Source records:
:::
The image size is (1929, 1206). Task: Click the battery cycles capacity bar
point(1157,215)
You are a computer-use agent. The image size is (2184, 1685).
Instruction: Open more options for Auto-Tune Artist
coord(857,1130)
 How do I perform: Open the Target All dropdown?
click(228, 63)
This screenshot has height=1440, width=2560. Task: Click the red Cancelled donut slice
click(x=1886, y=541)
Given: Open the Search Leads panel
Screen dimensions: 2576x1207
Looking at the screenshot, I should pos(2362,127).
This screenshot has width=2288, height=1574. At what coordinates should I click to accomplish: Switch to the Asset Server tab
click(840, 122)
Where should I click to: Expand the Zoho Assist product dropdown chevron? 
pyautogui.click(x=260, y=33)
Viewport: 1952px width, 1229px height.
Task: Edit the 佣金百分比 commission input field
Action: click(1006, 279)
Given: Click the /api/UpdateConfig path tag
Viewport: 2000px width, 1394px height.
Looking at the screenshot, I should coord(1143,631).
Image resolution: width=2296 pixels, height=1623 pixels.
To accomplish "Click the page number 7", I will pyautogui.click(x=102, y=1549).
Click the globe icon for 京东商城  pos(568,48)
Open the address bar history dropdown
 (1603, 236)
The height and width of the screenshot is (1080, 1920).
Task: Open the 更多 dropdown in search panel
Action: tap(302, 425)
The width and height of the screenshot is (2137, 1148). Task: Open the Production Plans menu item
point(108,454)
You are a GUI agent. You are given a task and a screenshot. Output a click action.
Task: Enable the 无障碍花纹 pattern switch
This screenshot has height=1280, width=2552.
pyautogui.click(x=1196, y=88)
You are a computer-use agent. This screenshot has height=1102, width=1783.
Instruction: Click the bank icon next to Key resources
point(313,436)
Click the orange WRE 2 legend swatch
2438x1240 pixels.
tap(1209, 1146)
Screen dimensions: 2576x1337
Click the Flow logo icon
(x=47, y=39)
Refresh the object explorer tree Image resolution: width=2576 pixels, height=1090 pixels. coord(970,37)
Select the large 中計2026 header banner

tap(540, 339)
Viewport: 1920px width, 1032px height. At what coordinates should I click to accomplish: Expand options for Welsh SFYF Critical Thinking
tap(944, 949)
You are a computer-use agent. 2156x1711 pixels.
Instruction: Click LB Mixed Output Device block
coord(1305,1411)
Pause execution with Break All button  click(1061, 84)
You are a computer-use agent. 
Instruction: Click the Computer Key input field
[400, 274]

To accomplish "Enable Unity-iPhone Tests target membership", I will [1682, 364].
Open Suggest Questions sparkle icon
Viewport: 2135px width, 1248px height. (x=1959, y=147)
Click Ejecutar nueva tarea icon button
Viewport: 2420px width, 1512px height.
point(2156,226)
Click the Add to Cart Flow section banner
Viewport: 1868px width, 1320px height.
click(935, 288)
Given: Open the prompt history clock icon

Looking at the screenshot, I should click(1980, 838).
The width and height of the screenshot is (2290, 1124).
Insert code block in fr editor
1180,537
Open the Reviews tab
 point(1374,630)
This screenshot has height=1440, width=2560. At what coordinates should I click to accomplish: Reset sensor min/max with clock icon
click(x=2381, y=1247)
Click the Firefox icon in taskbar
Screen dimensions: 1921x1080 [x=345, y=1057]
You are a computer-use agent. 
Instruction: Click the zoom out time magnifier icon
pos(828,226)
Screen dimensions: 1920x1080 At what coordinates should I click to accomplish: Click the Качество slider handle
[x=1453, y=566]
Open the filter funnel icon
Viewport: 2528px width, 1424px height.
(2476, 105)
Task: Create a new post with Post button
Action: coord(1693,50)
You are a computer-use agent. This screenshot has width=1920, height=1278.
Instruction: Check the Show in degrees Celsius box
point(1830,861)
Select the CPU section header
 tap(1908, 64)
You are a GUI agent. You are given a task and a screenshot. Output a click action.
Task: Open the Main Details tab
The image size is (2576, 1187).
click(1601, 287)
:::
- [What the exercise asks]: Transcribe all entries exactly as they appear above.

- [Written solution]:
The image size is (1929, 1206). Task: Click the battery cycles capacity bar
point(1157,215)
You are a computer-use agent. The image size is (2184, 1685).
Instruction: Open more options for Auto-Tune Artist
coord(857,1130)
 How do I perform: Open the Target All dropdown?
click(228, 63)
This screenshot has height=1440, width=2560. Task: Click the red Cancelled donut slice
click(x=1886, y=541)
Given: Open the Search Leads panel
Screen dimensions: 2576x1207
Looking at the screenshot, I should pos(2362,127).
This screenshot has width=2288, height=1574. At what coordinates should I click to accomplish: Switch to the Asset Server tab
click(840, 122)
Where should I click to: Expand the Zoho Assist product dropdown chevron? 
pyautogui.click(x=260, y=33)
Viewport: 1952px width, 1229px height.
Task: Edit the 佣金百分比 commission input field
Action: click(1006, 279)
Given: Click the /api/UpdateConfig path tag
Viewport: 2000px width, 1394px height.
Looking at the screenshot, I should coord(1143,631).
Image resolution: width=2296 pixels, height=1623 pixels.
To accomplish "Click the page number 7", I will pyautogui.click(x=102, y=1549).
Click the globe icon for 京东商城  pos(568,48)
Open the address bar history dropdown
 (1603, 236)
The height and width of the screenshot is (1080, 1920).
Task: Open the 更多 dropdown in search panel
Action: tap(302, 425)
The width and height of the screenshot is (2137, 1148). Task: Open the Production Plans menu item
point(108,454)
You are a GUI agent. You are given a task and a screenshot. Output a click action.
Task: Enable the 无障碍花纹 pattern switch
This screenshot has height=1280, width=2552.
pyautogui.click(x=1196, y=88)
You are a computer-use agent. This screenshot has height=1102, width=1783.
Instruction: Click the bank icon next to Key resources
point(313,436)
Click the orange WRE 2 legend swatch
2438x1240 pixels.
tap(1209, 1146)
Screen dimensions: 2576x1337
Click the Flow logo icon
(x=47, y=39)
Refresh the object explorer tree Image resolution: width=2576 pixels, height=1090 pixels. coord(970,37)
Select the large 中計2026 header banner

tap(540, 339)
Viewport: 1920px width, 1032px height. At what coordinates should I click to accomplish: Expand options for Welsh SFYF Critical Thinking
tap(944, 949)
You are a computer-use agent. 2156x1711 pixels.
Instruction: Click LB Mixed Output Device block
coord(1305,1411)
Pause execution with Break All button  click(1061, 84)
You are a computer-use agent. 
Instruction: Click the Computer Key input field
[400, 274]

To accomplish "Enable Unity-iPhone Tests target membership", I will [1682, 364].
Open Suggest Questions sparkle icon
Viewport: 2135px width, 1248px height. (x=1959, y=147)
Click Ejecutar nueva tarea icon button
Viewport: 2420px width, 1512px height.
point(2156,226)
Click the Add to Cart Flow section banner
Viewport: 1868px width, 1320px height.
click(935, 288)
Given: Open the prompt history clock icon

Looking at the screenshot, I should click(1980, 838).
The width and height of the screenshot is (2290, 1124).
Insert code block in fr editor
1180,537
Open the Reviews tab
 point(1374,630)
This screenshot has height=1440, width=2560. At what coordinates should I click to accomplish: Reset sensor min/max with clock icon
click(x=2381, y=1247)
Click the Firefox icon in taskbar
Screen dimensions: 1921x1080 [x=345, y=1057]
You are a computer-use agent. 
Instruction: Click the zoom out time magnifier icon
pos(828,226)
Screen dimensions: 1920x1080 At what coordinates should I click to accomplish: Click the Качество slider handle
[x=1453, y=566]
Open the filter funnel icon
Viewport: 2528px width, 1424px height.
(2476, 105)
Task: Create a new post with Post button
Action: coord(1693,50)
You are a computer-use agent. This screenshot has width=1920, height=1278.
Instruction: Check the Show in degrees Celsius box
point(1830,861)
Select the CPU section header
 tap(1908, 64)
You are a GUI agent. You are given a task and a screenshot. Output a click action.
Task: Open the Main Details tab
The image size is (2576, 1187).
click(1601, 287)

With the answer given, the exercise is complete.